## THE INPUT
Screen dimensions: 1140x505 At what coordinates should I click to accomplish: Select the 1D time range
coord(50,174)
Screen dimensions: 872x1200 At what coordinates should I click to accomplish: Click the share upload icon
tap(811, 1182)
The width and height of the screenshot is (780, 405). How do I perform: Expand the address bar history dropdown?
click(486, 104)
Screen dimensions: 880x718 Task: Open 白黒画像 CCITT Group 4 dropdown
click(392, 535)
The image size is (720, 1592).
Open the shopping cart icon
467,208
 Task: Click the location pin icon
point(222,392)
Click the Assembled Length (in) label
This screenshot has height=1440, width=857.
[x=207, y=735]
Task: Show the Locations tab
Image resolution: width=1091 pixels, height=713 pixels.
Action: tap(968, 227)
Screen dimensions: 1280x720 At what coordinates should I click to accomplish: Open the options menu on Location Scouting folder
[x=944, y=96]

## ABOUT THIS EXERCISE
The records must be reproduced in full. Nothing should differ.

## WRITTEN SOLUTION
Screen dimensions: 1140x505 At what coordinates should I click to accomplish: Select the 1D time range
coord(50,174)
Screen dimensions: 872x1200 At what coordinates should I click to accomplish: Click the share upload icon
tap(811, 1182)
The width and height of the screenshot is (780, 405). How do I perform: Expand the address bar history dropdown?
click(486, 104)
Screen dimensions: 880x718 Task: Open 白黒画像 CCITT Group 4 dropdown
click(392, 535)
The image size is (720, 1592).
Open the shopping cart icon
467,208
 Task: Click the location pin icon
point(222,392)
Click the Assembled Length (in) label
This screenshot has height=1440, width=857.
[x=207, y=735]
Task: Show the Locations tab
Image resolution: width=1091 pixels, height=713 pixels.
Action: tap(968, 227)
Screen dimensions: 1280x720 At what coordinates should I click to accomplish: Open the options menu on Location Scouting folder
[x=944, y=96]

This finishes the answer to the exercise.